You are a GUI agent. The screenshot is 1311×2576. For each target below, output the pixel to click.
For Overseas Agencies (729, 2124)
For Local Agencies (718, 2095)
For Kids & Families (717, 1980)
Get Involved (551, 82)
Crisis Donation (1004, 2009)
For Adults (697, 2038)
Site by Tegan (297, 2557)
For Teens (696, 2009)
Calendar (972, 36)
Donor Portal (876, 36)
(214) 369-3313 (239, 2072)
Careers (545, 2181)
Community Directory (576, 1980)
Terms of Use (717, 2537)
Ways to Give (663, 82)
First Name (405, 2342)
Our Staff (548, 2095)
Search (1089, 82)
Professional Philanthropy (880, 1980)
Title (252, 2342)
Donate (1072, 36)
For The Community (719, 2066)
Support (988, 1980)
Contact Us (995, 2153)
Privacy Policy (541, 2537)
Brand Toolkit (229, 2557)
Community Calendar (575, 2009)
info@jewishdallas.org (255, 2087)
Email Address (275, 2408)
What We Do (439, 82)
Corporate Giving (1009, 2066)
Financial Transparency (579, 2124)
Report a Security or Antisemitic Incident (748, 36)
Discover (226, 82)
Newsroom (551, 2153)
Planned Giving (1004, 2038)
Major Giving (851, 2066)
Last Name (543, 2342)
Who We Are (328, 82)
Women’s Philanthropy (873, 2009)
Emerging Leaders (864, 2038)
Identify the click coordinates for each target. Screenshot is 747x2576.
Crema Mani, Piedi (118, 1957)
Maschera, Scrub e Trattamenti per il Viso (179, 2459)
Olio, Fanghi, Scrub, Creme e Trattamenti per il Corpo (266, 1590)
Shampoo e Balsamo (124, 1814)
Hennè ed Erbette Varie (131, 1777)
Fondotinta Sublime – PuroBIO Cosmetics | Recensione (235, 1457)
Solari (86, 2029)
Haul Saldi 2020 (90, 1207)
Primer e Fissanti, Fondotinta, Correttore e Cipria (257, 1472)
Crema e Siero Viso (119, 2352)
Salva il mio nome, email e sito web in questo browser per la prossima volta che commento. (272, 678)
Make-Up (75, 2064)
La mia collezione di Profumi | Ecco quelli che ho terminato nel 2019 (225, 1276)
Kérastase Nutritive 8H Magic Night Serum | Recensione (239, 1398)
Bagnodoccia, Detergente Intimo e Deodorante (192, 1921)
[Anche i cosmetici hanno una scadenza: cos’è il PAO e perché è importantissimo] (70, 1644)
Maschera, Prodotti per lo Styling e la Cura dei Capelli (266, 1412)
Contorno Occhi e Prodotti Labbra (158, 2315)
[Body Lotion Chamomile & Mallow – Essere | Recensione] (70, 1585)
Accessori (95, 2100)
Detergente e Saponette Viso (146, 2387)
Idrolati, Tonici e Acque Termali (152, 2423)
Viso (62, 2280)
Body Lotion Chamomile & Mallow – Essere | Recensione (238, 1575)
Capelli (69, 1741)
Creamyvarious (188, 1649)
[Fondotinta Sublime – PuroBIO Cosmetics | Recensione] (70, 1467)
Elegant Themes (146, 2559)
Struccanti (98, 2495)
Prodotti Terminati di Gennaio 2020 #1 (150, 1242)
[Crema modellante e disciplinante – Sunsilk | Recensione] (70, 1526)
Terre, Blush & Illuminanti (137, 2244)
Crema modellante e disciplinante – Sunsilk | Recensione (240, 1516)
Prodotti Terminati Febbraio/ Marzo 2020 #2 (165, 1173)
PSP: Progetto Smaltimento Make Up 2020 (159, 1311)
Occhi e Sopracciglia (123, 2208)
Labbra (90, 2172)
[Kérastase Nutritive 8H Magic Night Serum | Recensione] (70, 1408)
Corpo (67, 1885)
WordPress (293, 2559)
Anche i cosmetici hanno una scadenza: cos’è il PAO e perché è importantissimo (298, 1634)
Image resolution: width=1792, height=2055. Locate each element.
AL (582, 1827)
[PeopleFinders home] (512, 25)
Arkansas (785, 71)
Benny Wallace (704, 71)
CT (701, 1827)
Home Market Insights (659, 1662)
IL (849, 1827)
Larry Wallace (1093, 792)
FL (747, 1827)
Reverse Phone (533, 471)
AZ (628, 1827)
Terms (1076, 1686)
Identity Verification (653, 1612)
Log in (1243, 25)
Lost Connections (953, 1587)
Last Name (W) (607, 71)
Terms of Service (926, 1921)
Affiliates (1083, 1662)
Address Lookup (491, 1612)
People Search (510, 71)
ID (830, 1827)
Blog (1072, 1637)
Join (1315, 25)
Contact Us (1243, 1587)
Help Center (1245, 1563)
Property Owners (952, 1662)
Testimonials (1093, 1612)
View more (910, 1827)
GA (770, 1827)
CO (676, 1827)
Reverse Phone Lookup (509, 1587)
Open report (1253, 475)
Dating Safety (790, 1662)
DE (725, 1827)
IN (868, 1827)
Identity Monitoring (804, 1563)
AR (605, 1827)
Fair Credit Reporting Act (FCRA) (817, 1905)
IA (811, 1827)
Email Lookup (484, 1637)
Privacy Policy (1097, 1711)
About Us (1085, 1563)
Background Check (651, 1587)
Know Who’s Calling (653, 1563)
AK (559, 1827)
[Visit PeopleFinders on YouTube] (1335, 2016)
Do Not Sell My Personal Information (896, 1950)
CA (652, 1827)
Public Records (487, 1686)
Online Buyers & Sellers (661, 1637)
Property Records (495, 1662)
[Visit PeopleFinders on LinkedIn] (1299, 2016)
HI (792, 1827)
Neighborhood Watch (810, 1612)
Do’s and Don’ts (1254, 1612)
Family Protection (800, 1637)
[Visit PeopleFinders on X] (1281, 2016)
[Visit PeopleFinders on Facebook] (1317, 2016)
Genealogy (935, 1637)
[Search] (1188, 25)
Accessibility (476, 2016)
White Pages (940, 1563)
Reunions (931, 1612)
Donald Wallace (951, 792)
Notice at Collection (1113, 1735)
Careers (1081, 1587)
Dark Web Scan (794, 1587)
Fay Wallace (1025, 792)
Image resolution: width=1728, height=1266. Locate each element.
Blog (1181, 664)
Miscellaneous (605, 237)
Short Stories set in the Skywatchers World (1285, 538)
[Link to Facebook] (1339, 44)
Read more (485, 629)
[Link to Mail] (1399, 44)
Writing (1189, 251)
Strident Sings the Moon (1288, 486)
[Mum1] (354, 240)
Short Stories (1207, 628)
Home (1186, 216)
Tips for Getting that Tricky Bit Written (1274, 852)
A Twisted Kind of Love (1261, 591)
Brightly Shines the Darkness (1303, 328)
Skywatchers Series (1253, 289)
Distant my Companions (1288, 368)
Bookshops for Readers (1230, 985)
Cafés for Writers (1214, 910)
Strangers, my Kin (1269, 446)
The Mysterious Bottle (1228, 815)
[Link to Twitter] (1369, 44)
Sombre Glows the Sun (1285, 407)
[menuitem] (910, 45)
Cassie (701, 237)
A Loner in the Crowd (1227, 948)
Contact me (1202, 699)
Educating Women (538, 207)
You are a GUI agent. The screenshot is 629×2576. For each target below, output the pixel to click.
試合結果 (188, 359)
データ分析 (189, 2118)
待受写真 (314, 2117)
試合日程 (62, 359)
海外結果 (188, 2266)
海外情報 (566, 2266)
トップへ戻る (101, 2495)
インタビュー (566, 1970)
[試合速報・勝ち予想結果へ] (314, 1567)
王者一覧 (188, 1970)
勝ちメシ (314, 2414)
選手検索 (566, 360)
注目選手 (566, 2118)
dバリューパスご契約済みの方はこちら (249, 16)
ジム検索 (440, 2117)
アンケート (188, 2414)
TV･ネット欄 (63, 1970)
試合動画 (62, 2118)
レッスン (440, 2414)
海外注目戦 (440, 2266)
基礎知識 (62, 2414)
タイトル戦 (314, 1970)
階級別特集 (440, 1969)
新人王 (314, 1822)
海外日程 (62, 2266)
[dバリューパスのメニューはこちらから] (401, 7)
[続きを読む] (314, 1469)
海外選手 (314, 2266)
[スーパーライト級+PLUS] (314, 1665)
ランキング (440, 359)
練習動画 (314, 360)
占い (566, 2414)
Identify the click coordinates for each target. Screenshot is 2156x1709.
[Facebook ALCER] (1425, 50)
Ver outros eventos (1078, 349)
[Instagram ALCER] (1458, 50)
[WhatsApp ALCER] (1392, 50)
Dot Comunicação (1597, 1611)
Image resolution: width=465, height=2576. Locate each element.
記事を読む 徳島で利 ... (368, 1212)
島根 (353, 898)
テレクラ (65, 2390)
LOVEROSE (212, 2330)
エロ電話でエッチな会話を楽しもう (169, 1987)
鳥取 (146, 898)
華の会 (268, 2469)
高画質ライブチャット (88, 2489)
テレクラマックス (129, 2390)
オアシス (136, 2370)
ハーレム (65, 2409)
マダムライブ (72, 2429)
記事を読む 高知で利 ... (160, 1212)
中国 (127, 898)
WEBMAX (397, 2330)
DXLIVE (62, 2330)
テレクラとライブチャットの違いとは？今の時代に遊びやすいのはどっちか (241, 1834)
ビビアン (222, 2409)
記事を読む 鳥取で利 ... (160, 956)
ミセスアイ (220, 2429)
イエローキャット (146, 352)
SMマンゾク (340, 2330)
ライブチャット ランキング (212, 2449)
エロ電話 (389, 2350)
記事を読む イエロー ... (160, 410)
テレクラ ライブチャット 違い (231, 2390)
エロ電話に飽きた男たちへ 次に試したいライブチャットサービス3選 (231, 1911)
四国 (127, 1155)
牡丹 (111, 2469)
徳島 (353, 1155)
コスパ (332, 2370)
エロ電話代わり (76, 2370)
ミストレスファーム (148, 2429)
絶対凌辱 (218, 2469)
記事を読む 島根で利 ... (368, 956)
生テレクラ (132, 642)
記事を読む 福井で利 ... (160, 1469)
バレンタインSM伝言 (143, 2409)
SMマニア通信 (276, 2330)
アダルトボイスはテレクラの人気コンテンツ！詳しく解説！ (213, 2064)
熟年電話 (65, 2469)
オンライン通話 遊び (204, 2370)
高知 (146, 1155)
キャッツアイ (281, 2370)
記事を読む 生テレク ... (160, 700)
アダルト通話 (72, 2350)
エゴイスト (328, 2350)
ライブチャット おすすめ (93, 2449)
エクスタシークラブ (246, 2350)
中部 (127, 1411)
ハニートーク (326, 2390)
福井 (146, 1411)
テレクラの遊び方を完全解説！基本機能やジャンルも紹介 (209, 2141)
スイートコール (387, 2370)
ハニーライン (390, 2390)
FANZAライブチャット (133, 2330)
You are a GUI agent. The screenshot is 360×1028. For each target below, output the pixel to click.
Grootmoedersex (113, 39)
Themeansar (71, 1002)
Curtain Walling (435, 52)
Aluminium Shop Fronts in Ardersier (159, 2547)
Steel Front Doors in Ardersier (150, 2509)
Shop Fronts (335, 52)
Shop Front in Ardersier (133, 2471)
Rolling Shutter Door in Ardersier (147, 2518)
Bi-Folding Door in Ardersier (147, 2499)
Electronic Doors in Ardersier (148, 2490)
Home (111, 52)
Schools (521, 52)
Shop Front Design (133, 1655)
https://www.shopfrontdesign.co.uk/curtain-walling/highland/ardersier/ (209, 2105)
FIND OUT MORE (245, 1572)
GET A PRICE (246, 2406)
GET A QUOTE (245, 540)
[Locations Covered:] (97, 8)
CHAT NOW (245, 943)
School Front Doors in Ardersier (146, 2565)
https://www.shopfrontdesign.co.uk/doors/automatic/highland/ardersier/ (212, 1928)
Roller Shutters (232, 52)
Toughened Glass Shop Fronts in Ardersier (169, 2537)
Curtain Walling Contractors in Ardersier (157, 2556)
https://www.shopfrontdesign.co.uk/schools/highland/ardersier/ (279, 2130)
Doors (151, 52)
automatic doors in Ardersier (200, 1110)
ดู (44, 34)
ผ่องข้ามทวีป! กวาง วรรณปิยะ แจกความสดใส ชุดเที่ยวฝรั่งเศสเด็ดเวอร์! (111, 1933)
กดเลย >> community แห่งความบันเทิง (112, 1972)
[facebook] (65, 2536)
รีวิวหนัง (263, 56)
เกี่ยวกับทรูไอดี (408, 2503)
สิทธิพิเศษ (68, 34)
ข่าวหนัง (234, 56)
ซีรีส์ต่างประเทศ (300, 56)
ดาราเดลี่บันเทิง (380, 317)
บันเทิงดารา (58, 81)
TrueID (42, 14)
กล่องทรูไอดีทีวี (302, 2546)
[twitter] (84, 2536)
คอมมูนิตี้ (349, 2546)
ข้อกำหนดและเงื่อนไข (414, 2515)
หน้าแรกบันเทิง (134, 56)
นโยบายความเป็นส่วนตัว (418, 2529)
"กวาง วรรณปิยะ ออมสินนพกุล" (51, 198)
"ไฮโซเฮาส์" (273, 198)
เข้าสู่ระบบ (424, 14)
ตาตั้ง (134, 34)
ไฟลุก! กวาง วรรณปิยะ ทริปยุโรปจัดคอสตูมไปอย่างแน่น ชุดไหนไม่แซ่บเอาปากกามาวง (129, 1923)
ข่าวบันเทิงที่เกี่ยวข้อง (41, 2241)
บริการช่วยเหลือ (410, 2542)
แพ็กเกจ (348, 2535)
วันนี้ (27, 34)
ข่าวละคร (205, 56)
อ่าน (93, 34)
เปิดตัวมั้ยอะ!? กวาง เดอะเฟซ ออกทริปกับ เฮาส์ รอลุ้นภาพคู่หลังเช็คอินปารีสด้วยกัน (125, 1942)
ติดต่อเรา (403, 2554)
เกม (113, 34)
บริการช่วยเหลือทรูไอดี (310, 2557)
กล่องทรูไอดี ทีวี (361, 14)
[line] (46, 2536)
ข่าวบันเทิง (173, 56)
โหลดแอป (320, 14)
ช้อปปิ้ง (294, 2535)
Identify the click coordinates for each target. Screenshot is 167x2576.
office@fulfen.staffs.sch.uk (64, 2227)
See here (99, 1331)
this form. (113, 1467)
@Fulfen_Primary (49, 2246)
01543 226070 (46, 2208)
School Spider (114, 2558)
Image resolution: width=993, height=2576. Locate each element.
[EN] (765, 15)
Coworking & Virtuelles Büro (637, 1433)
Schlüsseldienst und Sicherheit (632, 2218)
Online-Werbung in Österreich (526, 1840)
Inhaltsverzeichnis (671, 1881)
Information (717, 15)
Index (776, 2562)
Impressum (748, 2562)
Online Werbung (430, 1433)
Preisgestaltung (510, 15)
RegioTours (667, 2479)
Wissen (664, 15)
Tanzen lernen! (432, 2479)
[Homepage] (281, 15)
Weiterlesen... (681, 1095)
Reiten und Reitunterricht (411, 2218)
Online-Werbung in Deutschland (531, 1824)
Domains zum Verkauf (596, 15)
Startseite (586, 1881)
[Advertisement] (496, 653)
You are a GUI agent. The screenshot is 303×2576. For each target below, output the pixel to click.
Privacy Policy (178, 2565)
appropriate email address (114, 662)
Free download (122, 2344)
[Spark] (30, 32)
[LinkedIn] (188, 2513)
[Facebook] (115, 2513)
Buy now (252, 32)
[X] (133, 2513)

### What needs to be done
Set down, word for word, each line from the top of the records above through the line with "Hennè ed Erbette Varie (131, 1777)".

### Answer box
You are a GUI agent. The screenshot is 1311×2576. For each target below, output the pixel to click.
For Overseas Agencies (729, 2124)
For Local Agencies (718, 2095)
For Kids & Families (717, 1980)
Get Involved (551, 82)
Crisis Donation (1004, 2009)
For Adults (697, 2038)
Site by Tegan (297, 2557)
For Teens (696, 2009)
Calendar (972, 36)
Donor Portal (876, 36)
(214) 369-3313 (239, 2072)
Careers (545, 2181)
Community Directory (576, 1980)
Terms of Use (717, 2537)
Ways to Give (663, 82)
First Name (405, 2342)
Our Staff (548, 2095)
Search (1089, 82)
Professional Philanthropy (880, 1980)
Title (252, 2342)
Donate (1072, 36)
For The Community (719, 2066)
Support (988, 1980)
Contact Us (995, 2153)
Privacy Policy (541, 2537)
Brand Toolkit (229, 2557)
Community Calendar (575, 2009)
info@jewishdallas.org (255, 2087)
Email Address (275, 2408)
What We Do (439, 82)
Corporate Giving (1009, 2066)
Financial Transparency (579, 2124)
Report a Security or Antisemitic Incident (748, 36)
Discover (226, 82)
Newsroom (551, 2153)
Planned Giving (1004, 2038)
Major Giving (851, 2066)
Last Name (543, 2342)
Who We Are (328, 82)
Women’s Philanthropy (873, 2009)
Emerging Leaders (864, 2038)
Identify the click coordinates for each target. Screenshot is 747x2576.
Crema Mani, Piedi (118, 1957)
Maschera, Scrub e Trattamenti per il Viso (179, 2459)
Olio, Fanghi, Scrub, Creme e Trattamenti per il Corpo (266, 1590)
Shampoo e Balsamo (124, 1814)
Hennè ed Erbette Varie (131, 1777)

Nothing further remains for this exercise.